Exercise passage:
In addition to clogged or otherwise inoperative lavatory smoke
detectors, cabin crews should be aware of the latest ruse of smokers to
subvert anti-smoking regulations. This was related to me on a cruise ship
by a rather flamboyant sort who was not to be denied either cigarettes or
booze while in the air. “If you want to smoke on a flight, just go to the
lav and press down on the button that empties the water out of the basin!
The vacuum created easily sucks out all the smoke, and the detector
doesn’t go off! This also works with the vacuum toilets, but you have to
keep flushing them and sit on the floor with your head in the bowl to
enjoy a smoke.
Cabin crews should be observant of long lavatory visits accompanied by constant sounds of escaping air!
I am employed as a cabin crew member with (a UK operator)
Recently I was called to a meeting with management. After some discussion it was clear the company had decided to take action to dismiss me on the basis of my sickness record, which had amounted to less than one day per month of the period of my employment with the company.

What you will do:
- A) Please revise the cabin crew passage, starting with "The vacuum created" and going on through "of escaping air!", so that "detector" is replaced by "alarm".
- B) Carry the cabin crew passage forward from the point where it stops.

The data:

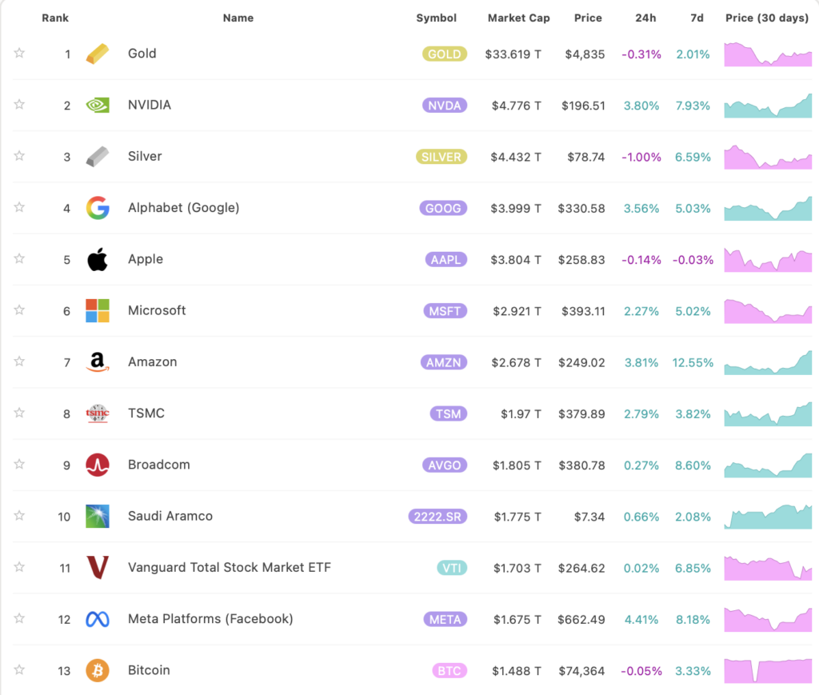Image resolution: width=819 pixels, height=695 pixels.
Task: Select the Microsoft logo
Action: [97, 310]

Answers by task:
- A)
The vacuum created easily sucks out all the smoke, and the alarm
doesn’t go off! This also works with the vacuum toilets, but you have to
keep flushing them and sit on the floor with your head in the bowl to
enjoy a smoke.
Cabin crews should be observant of long lavatory visits accompanied by constant sounds of escaping air!

- B)
The company's operation demands that cabin crew work long hours with little rest: a typical day can be up to four sectors in an 11.5 hour day, with a late finish. Because we are operating with a legal minimum cabin crew with turnarounds routinely scheduled at 25-30 minutes, it is simply impossible to take rest between sectors. The operation includes consecutive night stops, and none of our hotels can provide food on a late finish. The crew catering is not managed with any regard for Health and Safety Regulations and is often inedible.
With all these factors against us it is very hard to avoid becoming run-down. Therefore sickness across the cabin crew as a whole is high, in comparison to other airlines. (I have been employed with another UK airline without health ever being a problem.)
Other cabin crew members have been dismissed on the same grounds. As a result of this action by the company, cabin crew, who have had time off sick in recent months, (like myself, for perfectly genuine reasons) are very concerned that they will be fired next.
The situation now is that most cabin crew are afraid to call in sick, and will fly when medically unfit, simply out of fear for their jobs. This clearly threatens flight safety. Due to management pressure I have often had to fly with crew members suffering from flu, vomiting, heavy colds and severe toothache. In the event of a major emergency we would effectively have one able person to assist close to 100 passengers. On the one hand the company Operations Manual clearly states we should not operate as cabin crew when unwell, yet the actions of the company make this situation impossible to avoid.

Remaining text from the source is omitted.